To find out how much Polonium-210 remains after a certain period, we can use the formula for exponential decay based on the concept of half-life. The formula is given by:
\[ N = N_0 \left( \frac{1}{2} \right)^{\frac{t}{t_{1/2}}} \]
where:
- \( N \) is the remaining quantity of the substance.
- \( N_0 \) is the initial quantity of the substance.
- \( t \) is the elapsed time.
- \( t_{1/2} \) is the half-life of the substance.
In this case:
- \( N_0 = 128 \) grams (the initial amount of Polonium-210).
- \( t_{1/2} = 138 \) days (the half-life of Polonium-210).
- \( t = 414 \) days (the time elapsed).
First, we need to determine how many half-lives have passed in 414 days. We can find this by dividing the total time by the half-life:
\[ \text{Number of half-lives} = \frac{t}{t_{1/2}} = \frac{414}{138} \approx 3 \]

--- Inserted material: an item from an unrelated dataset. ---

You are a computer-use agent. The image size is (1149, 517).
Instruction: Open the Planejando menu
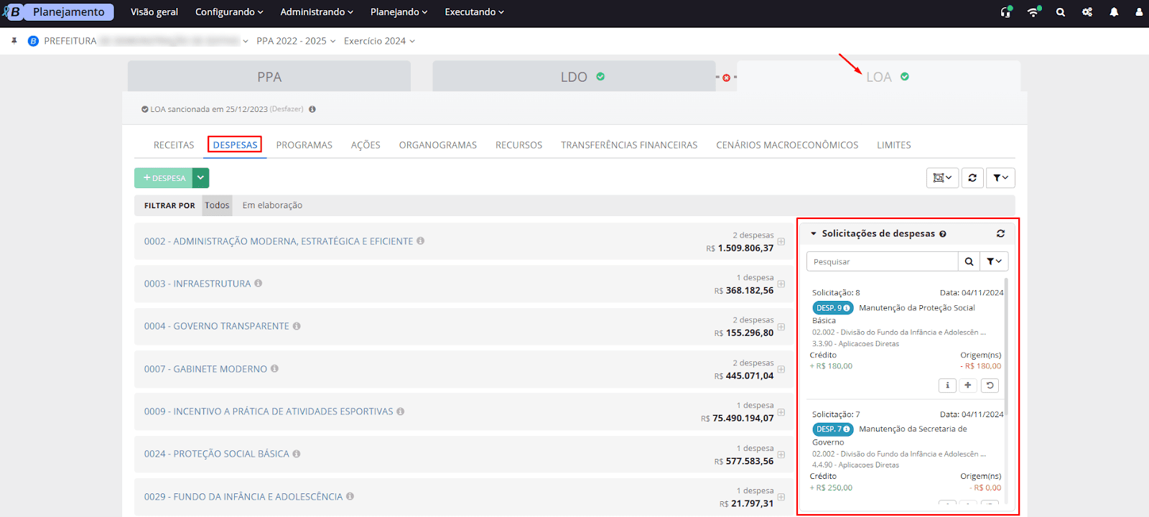pyautogui.click(x=399, y=12)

This means that approximately 3 half-lives have passed.
Next, we can compute the remaining amount of Polonium-210 using the half-life formula:
\[ N = 128 \left( \frac{1}{2} \right)^3 \]
Calculating \( \left( \frac{1}{2} \right)^3 \):
\[ \left( \frac{1}{2} \right)^3 = \frac{1}{8} \]
Now we can substitute this back into the equation:
\[ N = 128 \times \frac{1}{8} = 128 \div 8 = 16 \]
Thus, after 414 days, approximately 16 grams of Polonium-210 would be left.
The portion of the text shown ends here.